Inbound shipments rose just 0.3% in August from 2.3% in the month prior, well below a forecast 1.1% increase. Both imports and exports grew at their slowest pace in four months.
China's imports of crude oil, iron ore and soybeans all fell, as the strict COVID curbs and extreme heat disrupted domestic output.
With oil imports into China down nearly 10%, Russia may already be realizing all the revenue cushion from China that it can hope to get.
This does not augur well for Russia’s economy if Putin follows through on a threat to cease all exports of Russian energy to Europe if a proposed price cap comes into play in the sanctions regime.
"We will not supply gas, oil, coal, heating oil - we will not supply anything," Putin said.
"We would only have one thing left to do: as in the famous Russian fairy tale, we would sentence the wolf's tail to be frozen."
Russia is the world's second largest oil exporter after Saudi Arabia, the world's top natural gas and wheat exporter. Europe usually imports about 40% of its gas and 30% of its oil from Russia.
If Russia loses Europe as an energy customer, China is not likely to pick up the slack, especially if the price for oil increases should Russia impose an energy embargo on Europe.
Thus, even if Russia’s economy is managing to stave off a complete collapse, much to the chagrin of NATO, far from poised to recover from the sanctions, the Russian economy may be about to decline further.
A Perfect Storm Of Contractions
Whether Russia is “winning” or is likely to win its war with Ukraine is a speculation I do not care to make. However, the reality on the ground right now is that Russia is retreating from Kharkiv. While one battlefield success does not turn the tide of war in favor of Ukraine, it does highlight the possibility that Russia could potentially lose the war.

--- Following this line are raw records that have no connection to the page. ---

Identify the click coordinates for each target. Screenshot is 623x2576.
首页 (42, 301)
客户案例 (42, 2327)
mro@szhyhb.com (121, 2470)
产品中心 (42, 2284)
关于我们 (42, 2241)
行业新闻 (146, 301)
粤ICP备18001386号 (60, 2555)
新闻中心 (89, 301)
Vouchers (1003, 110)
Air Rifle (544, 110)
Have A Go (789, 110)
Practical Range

Win or lose, however, Russia’s war in Ukraine is furthering the breakdown of globalization and a near complete decoupling of the economic ties among nations.
China is purchasing less oil even as it buys more of it from Russia.
Europe is set to go without Russian energy sources altogether—wisely or unwisely—suggesting that their weaning off Russian energy will be permanent (certainly Europe’s leaders would like that to be the case). With the economic dislocations headed Europe’s way this winter from the disruption of energy supplies, Europe’s ability to purchase Russian energy resources is facing serious diminution regardless of the political situation.
Taken together, Russia is likely looking at a diminished global market for its energy resources.
Russia is already facing losses of imports essential to its own industry, and it will have to adapt to survive wholly on domestic manufacture, especially if China’s economy continues on its own path of decline. That we have reports of Russia seeking to buy even basic munitions from North Korea suggests that it is ill prepared to execute such a transition.
While Russia’s economy lacks the size and heft of China’s, its status as the world’s leading energy exporter makes it rather more consequential to the world economy than its size alone might suggest. Disruptions to domestic manufacturing coupled with losses of oil and gas revenues would bode poorly for energy production, as the availability of needed equipment and maintenance items for the oil and gas fields themselves would be under significant duress for the foreseeable future.
Russia may be forced to curtail oil production now (or, rather, soon), with no certainty it will be easily able to ramp back up later. The world could very well be facing a long-term structural decline in the availability of Russian oil and gas, which in turn diminishes prospects for future global economic growth.
That Russia is retreating from Kharkiv means that, win or lose, the war in Ukraine will not be ending any time soon, and so these Russia-centric economic dislocations will only continue.
The reverberations of contractions in the Russian economy across the wider global economy are adding to the perfect storm of global contraction. However bad the global economy is now, however mired in recession the Russian economy is now, things are poised to get considerably worse.